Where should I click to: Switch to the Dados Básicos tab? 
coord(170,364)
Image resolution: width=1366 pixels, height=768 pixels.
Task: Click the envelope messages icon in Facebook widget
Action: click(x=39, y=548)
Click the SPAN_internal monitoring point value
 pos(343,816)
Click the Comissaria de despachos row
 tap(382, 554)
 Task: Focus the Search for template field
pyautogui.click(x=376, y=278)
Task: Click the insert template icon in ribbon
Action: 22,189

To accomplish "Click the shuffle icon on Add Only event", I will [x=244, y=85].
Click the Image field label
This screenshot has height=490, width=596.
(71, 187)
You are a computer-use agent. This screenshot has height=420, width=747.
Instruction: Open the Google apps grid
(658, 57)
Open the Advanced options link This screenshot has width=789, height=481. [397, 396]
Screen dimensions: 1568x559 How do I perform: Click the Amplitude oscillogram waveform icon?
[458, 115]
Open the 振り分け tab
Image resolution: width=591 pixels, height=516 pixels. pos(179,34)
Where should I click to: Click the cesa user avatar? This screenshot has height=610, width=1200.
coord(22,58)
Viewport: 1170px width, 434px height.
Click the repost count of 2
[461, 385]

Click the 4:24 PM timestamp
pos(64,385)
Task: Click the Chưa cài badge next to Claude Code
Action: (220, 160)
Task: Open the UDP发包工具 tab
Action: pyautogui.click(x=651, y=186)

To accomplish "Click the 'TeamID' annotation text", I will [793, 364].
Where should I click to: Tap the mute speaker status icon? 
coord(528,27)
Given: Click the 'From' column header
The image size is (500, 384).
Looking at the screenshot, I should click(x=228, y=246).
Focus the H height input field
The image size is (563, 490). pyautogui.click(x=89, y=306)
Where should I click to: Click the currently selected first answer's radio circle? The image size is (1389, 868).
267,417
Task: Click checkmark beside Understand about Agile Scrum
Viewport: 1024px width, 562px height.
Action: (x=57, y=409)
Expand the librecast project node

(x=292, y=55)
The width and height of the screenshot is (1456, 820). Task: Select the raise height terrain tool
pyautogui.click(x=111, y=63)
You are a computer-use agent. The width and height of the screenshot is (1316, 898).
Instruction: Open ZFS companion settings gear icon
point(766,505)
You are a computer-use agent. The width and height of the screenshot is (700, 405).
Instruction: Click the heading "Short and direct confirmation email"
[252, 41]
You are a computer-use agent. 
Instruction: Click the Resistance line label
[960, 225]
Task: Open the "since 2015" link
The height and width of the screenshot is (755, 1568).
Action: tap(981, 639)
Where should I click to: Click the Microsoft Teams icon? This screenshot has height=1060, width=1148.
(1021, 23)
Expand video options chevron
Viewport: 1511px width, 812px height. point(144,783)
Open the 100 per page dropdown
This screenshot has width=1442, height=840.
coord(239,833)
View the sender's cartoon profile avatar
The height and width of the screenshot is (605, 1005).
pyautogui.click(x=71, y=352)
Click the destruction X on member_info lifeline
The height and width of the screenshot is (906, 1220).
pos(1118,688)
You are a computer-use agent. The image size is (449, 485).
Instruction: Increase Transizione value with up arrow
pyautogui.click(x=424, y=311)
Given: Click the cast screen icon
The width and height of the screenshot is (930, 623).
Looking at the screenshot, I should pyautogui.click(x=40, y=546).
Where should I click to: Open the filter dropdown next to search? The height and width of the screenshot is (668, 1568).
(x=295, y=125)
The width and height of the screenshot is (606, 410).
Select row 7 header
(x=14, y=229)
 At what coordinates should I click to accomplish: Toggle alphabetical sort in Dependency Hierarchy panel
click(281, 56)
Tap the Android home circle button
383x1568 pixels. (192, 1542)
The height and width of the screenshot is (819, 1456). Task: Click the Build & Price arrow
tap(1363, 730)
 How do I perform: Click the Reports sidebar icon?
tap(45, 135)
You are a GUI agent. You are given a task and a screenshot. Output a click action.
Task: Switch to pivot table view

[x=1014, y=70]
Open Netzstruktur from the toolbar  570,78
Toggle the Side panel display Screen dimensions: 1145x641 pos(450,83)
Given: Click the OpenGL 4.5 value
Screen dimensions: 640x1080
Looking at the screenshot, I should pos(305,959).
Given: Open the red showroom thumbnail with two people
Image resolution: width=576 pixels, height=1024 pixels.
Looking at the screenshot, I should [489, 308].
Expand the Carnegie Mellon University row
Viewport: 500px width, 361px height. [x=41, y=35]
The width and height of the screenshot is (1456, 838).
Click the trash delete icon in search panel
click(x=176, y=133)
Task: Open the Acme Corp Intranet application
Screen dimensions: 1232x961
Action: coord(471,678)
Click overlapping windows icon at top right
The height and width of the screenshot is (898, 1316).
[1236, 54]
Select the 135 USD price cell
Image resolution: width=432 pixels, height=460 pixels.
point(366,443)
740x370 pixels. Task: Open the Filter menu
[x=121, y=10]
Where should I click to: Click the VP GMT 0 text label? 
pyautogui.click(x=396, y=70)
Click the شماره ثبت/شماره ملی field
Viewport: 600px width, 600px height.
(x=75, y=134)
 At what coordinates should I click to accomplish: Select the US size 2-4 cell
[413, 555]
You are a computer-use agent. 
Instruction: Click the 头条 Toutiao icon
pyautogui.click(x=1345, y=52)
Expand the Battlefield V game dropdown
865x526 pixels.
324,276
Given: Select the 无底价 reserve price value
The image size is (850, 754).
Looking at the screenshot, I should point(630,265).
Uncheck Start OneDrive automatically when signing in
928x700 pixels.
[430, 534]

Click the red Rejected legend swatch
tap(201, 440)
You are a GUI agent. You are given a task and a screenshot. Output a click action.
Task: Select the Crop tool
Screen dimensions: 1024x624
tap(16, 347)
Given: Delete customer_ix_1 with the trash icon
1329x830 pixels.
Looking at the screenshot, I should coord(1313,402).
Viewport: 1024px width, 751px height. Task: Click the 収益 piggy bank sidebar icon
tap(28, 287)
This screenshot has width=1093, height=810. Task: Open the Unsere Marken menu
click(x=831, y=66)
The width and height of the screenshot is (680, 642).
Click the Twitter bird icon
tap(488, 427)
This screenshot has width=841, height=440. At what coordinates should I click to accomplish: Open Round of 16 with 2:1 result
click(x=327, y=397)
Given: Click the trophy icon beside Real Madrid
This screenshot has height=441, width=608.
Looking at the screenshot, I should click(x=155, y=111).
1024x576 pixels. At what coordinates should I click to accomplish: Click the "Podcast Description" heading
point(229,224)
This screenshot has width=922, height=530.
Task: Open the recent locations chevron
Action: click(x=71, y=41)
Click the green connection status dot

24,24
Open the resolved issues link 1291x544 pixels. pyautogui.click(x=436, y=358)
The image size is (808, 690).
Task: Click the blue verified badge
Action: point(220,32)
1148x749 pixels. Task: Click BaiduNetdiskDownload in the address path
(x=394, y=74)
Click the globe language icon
*****
Problem requirements:
Pull out each line in the records above that contains the word "Focus".

Reply:
 Task: Focus the Search for template field
Focus the H height input field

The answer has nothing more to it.